Le lendemain, la présidence de la République accuse réception de son courrier en prenant acte du renvoi du Premier ministre Jean Henry Céant. Le temps que celui-ci conteste par devant la justice sa destitution par les députés en déclarant qu’il ne « liquide pas les affaires courantes » et que « je suis toujours le Premier ministre en fonction » en faisant venir un huissier de justice pour constater sa présence au Sénat ce lundi 18 mars pour expliquer qu’il ne pouvait être à la fois « ici et ailleurs » (Sénat et Chambre des députés). Le Président de Jovenel Moïse qui savoure sa victoire politique fait diligence pour publier au journal officiel Le Moniteur du 21 mars 2019 la nomination du ministre de la Culture et de la Communication, Jean Michel Lapin, comme Premier ministre par intérim pour liquider les affaires courantes. Surpris lui aussi de la rapidité à laquelle il a été brutalement remplacé, même s’il a saisi la justice qui va certainement classer l’affaire sans suite, l’ex-Premier ministre était contraint de donner sa démission le jeudi 21 mars 2019 au chef de l’Etat.
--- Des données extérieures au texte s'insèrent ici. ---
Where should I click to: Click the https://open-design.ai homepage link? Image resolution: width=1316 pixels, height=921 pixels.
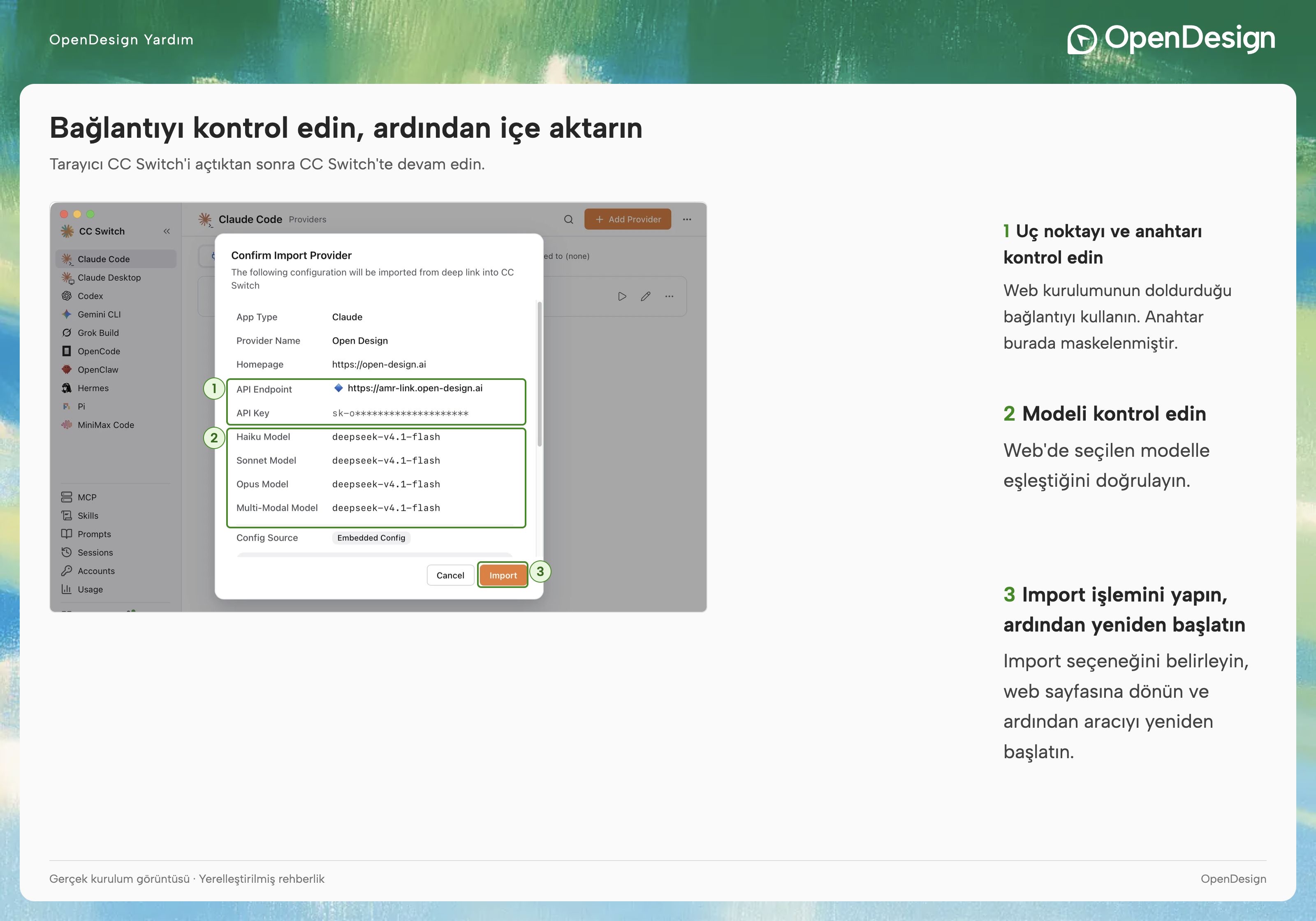point(379,365)
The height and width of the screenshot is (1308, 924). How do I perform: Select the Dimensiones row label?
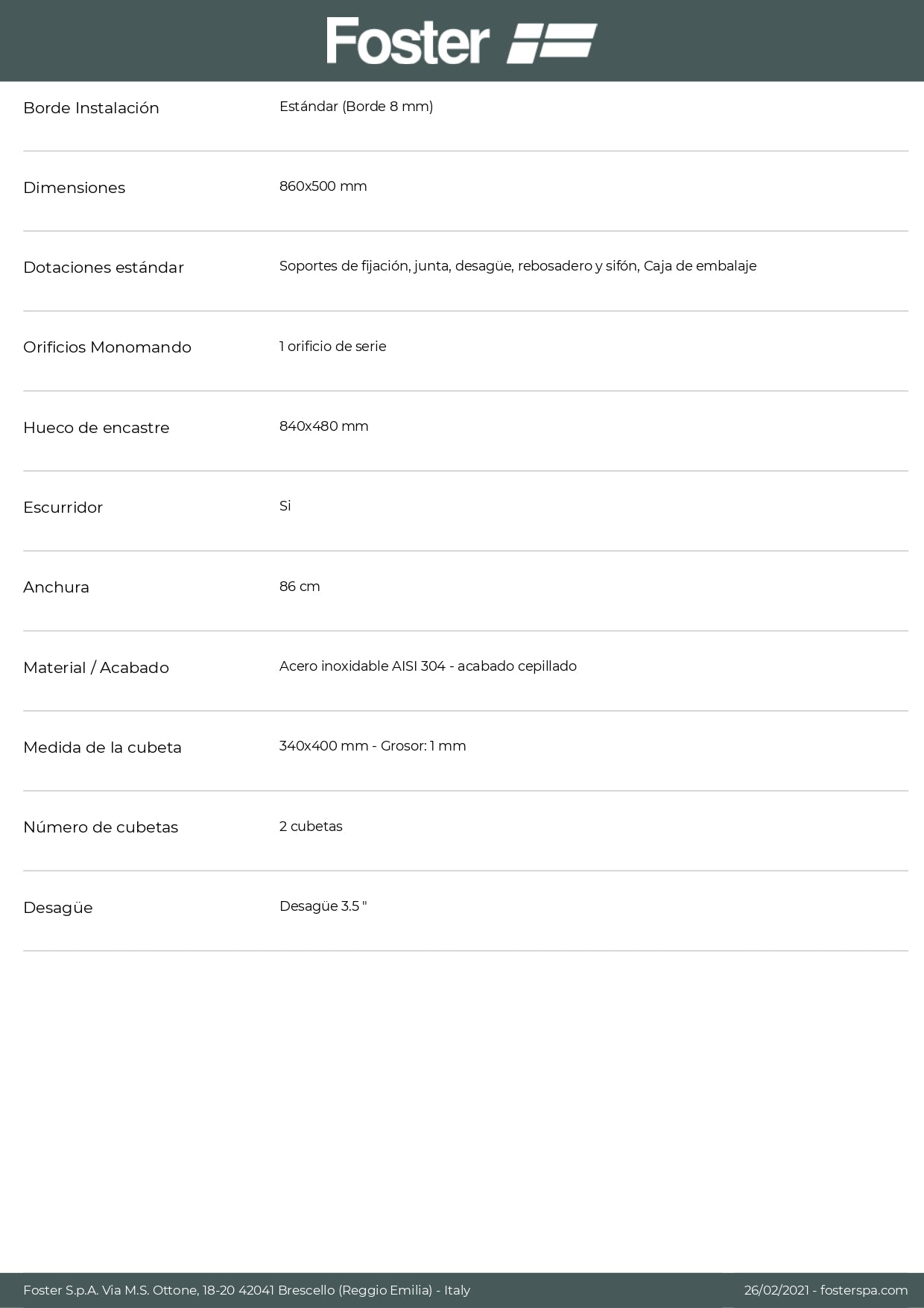[x=74, y=188]
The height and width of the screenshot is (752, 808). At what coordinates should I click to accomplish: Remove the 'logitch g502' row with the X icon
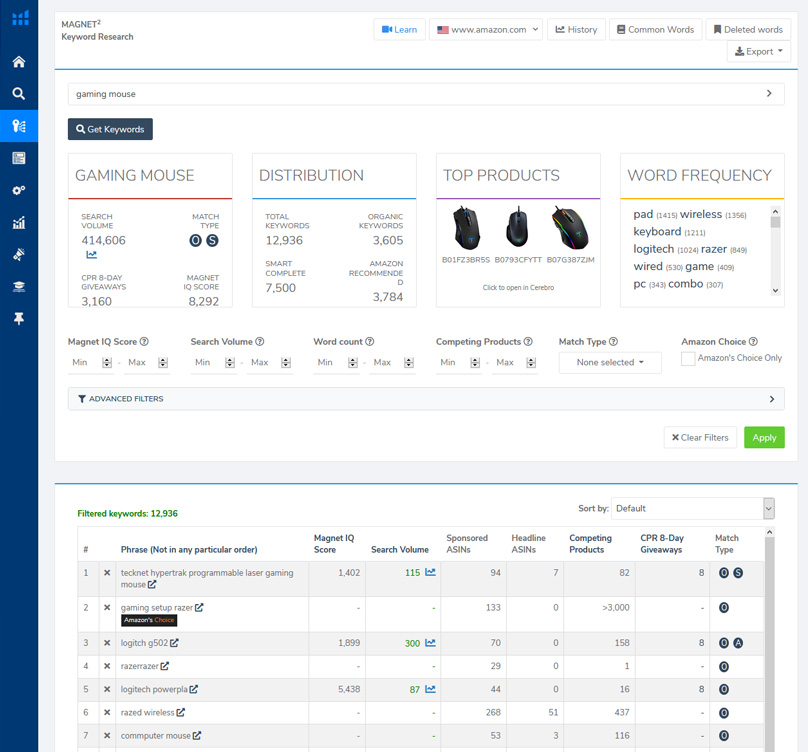coord(107,643)
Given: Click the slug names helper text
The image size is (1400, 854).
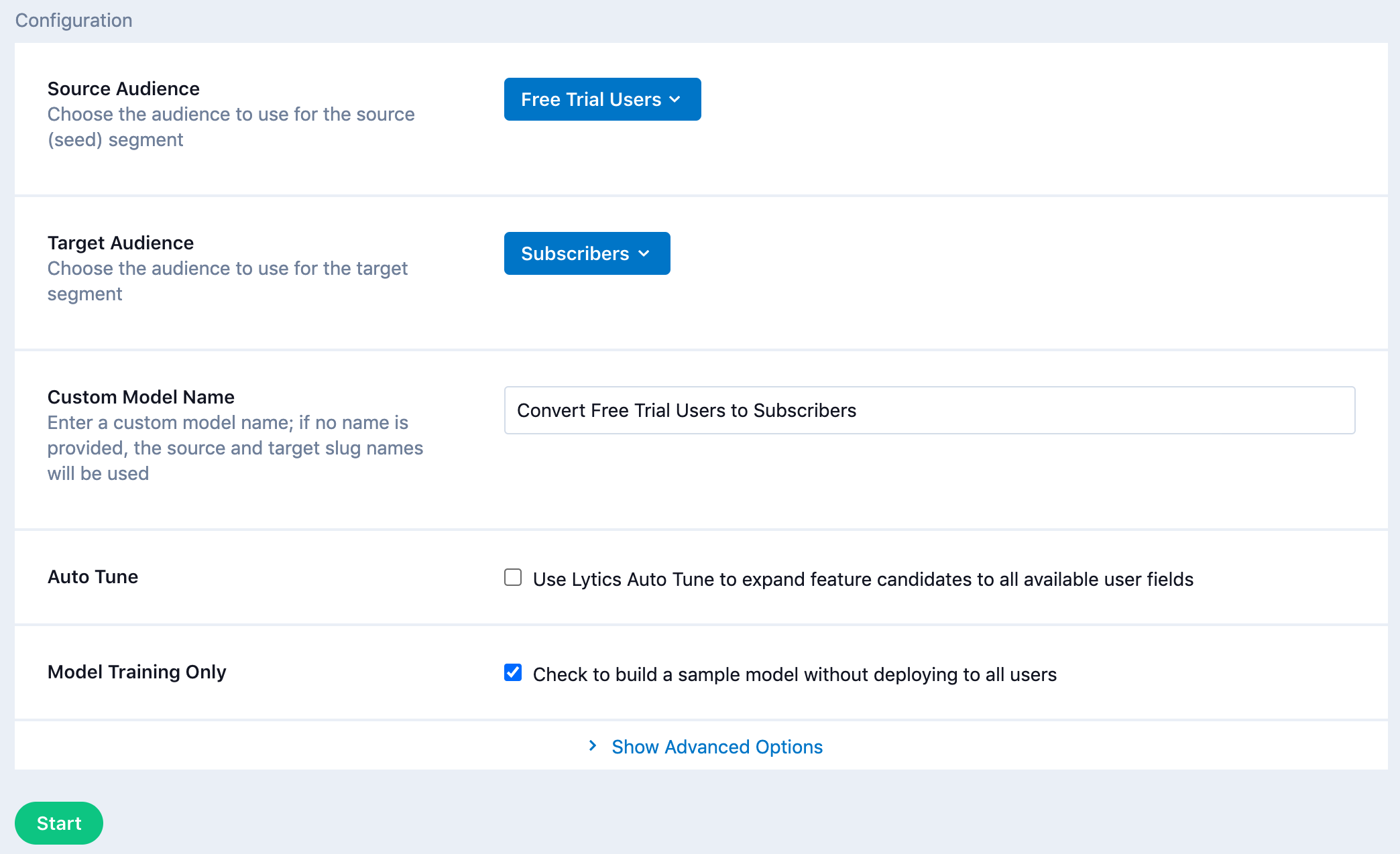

« Je viens de lire dans le journal Le Moniteur du 21 mars 2019 la nomination de Monsieur Jean Michel Lapin comme Premier ministre ai. pour liquider les affaires courantes. J’en ai pris acte. Pour éviter au pays qui a tant besoin de paix un imbroglio constitutionnel, j’ai l’avantage de vous donner ma démission comme Premier ministre », dixit Jean Henry Céant dans sa lettre de démission à Jovenel Moïse.
L’ancien chef du gouvernement a expliqué plus tard que finalement il a appris la nouvelle de son remplacement par voix de presse comme tout le monde. Le jour même de la parution du journal Le Moniteur, le nouveau Premier ministre a.i Jean Michel Lapin a été investi comme chef de gouvernement au Palais national par le Président de la République qui avait un agenda chargé. Puisqu’il devait se rendre ce même jeudi 21 en Floride pour répondre à une invitation du Président américain Donald Trump pour un Sommet USA/Caraïbes avec 4 autres chefs d’Etat ou de gouvernement du bassin caribéen le lendemain vendredi 22 mars 2019.
Voilà ce qu’on a à dire en résumé pour la destitution plus qu’humiliante du Premier ministre Jean Henry Céant. Encore un moment peu glorieux pour le Parlement et les politiciens haïtiens. Alors que le pays continue de s’enfoncer dans la crise avec les élections annoncées pour cette année sans qu’aucun budget pour l’exercice 2018/2019 n’ait été voté pour l’heure. Même un prêt de 229 Millions de dollars que le Fonds Monétaire International (FMI) avait accordé à Haïti a été suspendu jusqu’à la ratification d’un nouveau Premier ministre et la formation d’un nouveau gouvernement. Pendant ce temps, l’opposition essaie de prendre sa revanche pour laver l’affront fait au Notaire du haut Bourdon. Elle comptait sur la date du 29 mars 2019 marquant le 32e anniversaire de la Constitution post-Duvalier de 1987 pour lancer la contre-attaque. Mais la grande mobilisation anti-Jovenel et le deuxième acte de l’opération « pays lock » (pays fermé) ont fait un flop, malgré quelques manifestations observées à travers le pays et la capitale en particulier le vendredi 29 mars. Une situation laissant croire que la crise politique et institutionnelle dans ce pays ne fait que commencer.